• **Problem**: Set down a word-for-word copy of the data below, limited to the lines from the first through the line with "This screenshot has height=784, width=1564.".

• **Dataset entries**:
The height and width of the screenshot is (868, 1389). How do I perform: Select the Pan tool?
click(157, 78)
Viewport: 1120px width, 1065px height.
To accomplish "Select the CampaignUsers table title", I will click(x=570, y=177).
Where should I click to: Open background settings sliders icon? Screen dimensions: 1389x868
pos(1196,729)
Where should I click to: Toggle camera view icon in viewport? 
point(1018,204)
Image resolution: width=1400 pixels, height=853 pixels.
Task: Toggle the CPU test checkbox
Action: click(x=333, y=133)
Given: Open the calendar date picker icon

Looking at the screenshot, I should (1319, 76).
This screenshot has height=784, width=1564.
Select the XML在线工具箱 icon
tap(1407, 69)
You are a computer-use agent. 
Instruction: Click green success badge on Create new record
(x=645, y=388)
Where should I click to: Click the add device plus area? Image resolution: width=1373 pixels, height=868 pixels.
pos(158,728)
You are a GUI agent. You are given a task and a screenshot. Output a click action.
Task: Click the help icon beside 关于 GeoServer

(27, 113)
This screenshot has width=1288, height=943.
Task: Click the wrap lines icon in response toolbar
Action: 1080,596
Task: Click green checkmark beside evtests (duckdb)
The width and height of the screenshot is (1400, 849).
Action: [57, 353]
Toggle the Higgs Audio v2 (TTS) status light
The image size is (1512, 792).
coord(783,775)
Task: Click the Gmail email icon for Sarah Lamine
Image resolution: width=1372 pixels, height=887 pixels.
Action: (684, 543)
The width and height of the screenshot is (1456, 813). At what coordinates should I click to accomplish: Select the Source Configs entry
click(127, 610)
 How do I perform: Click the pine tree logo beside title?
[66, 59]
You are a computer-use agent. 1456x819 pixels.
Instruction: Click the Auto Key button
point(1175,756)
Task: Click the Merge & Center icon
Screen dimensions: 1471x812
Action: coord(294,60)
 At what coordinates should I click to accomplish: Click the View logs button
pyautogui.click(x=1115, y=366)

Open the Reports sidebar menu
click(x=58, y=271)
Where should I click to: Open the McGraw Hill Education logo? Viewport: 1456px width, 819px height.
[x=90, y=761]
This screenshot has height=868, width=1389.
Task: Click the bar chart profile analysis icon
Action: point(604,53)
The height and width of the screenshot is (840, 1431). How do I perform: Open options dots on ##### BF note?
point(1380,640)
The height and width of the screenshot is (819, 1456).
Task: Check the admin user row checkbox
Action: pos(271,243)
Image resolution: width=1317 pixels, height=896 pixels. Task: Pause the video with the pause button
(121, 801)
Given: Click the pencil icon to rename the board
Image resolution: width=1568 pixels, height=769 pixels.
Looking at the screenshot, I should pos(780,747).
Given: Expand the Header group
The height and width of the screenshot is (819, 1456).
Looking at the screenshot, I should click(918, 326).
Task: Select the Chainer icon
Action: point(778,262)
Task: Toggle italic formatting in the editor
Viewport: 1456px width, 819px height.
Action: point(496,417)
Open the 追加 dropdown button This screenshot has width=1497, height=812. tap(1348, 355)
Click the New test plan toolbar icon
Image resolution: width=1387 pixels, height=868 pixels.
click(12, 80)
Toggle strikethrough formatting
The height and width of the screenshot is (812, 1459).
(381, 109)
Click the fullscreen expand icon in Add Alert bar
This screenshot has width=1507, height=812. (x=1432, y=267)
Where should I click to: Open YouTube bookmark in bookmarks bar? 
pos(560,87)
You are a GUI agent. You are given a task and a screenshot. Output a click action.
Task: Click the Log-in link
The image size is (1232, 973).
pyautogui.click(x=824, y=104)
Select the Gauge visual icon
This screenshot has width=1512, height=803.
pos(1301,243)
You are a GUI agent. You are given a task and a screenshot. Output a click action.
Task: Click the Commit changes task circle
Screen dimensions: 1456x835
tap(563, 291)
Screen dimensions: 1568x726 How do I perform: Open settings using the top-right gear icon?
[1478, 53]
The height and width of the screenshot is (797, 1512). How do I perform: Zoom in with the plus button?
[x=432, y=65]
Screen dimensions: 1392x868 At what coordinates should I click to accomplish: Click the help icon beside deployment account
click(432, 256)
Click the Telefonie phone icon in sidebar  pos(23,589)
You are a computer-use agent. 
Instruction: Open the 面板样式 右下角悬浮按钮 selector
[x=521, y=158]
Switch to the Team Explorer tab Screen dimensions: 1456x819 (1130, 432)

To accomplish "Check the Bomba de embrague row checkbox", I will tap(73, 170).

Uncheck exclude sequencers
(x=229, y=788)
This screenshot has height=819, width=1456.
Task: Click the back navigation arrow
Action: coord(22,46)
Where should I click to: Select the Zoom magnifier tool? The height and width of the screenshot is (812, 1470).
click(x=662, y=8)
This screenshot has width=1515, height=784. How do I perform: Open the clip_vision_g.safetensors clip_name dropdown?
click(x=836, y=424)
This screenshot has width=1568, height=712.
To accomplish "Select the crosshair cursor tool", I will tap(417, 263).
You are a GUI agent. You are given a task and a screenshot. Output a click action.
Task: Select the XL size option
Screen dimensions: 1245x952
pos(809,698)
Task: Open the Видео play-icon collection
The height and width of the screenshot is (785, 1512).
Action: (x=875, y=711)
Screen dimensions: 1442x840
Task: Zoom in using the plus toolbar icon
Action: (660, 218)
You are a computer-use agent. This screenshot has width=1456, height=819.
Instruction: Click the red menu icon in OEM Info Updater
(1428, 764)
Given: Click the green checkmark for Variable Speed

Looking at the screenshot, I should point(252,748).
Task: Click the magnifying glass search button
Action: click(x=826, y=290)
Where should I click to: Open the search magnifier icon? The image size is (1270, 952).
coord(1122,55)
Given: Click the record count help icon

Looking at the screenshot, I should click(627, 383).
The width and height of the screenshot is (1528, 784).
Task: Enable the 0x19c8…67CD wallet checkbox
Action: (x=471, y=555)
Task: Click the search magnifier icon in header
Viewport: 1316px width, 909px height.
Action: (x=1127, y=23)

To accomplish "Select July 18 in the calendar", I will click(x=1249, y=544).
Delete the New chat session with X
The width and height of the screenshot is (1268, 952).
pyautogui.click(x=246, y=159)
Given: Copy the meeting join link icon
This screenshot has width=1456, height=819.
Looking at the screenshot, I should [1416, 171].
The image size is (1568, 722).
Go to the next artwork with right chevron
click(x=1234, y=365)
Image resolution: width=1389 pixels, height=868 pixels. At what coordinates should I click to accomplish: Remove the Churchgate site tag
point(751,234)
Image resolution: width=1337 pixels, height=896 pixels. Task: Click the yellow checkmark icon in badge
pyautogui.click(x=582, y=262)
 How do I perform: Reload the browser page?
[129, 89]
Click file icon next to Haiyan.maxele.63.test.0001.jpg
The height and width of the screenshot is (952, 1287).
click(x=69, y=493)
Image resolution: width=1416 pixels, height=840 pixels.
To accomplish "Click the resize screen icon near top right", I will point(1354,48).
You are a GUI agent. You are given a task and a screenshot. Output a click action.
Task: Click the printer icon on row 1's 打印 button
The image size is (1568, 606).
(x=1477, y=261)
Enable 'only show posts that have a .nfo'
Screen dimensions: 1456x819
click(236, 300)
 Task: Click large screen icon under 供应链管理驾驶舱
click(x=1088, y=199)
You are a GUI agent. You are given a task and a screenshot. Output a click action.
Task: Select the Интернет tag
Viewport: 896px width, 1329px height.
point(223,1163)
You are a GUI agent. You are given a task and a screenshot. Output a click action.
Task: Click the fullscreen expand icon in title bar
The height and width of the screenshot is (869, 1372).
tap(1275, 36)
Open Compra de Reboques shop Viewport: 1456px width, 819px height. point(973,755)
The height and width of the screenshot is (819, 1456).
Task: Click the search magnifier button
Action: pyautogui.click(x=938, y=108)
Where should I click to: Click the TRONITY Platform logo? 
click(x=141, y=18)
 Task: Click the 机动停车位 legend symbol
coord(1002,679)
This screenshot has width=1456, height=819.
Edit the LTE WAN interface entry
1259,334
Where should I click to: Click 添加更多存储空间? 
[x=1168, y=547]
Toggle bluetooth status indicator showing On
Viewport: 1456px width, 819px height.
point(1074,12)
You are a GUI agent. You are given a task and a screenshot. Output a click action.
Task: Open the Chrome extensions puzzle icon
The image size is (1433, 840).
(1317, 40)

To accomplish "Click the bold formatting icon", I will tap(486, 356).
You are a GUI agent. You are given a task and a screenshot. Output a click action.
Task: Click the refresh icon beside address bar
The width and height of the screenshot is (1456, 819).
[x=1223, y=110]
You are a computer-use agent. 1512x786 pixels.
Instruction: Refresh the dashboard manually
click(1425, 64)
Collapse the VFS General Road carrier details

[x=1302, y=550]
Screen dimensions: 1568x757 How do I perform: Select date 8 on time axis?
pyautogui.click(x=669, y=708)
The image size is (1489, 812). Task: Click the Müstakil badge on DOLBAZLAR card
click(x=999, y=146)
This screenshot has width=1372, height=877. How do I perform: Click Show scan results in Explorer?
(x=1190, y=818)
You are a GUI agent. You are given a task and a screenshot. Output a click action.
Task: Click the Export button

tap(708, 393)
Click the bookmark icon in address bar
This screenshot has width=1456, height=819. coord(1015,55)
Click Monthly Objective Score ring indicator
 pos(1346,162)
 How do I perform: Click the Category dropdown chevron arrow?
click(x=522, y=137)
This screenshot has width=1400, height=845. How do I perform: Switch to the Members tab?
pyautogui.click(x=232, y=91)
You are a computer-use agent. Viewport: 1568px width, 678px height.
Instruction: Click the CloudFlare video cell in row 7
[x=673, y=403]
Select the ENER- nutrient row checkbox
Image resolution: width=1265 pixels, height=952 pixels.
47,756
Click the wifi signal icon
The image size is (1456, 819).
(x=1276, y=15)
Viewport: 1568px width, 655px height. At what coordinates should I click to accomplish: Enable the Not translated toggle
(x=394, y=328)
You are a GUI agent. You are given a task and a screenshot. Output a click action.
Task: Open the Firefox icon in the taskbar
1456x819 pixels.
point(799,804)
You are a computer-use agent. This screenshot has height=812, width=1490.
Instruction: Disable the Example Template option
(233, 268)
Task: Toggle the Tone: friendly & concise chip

• **Response to the exercise**:
The height and width of the screenshot is (868, 1389). How do I perform: Select the Pan tool?
click(157, 78)
Viewport: 1120px width, 1065px height.
To accomplish "Select the CampaignUsers table title", I will click(x=570, y=177).
Where should I click to: Open background settings sliders icon? Screen dimensions: 1389x868
pos(1196,729)
Where should I click to: Toggle camera view icon in viewport? 
point(1018,204)
Image resolution: width=1400 pixels, height=853 pixels.
Task: Toggle the CPU test checkbox
Action: click(x=333, y=133)
Given: Open the calendar date picker icon

Looking at the screenshot, I should (1319, 76).
This screenshot has height=784, width=1564.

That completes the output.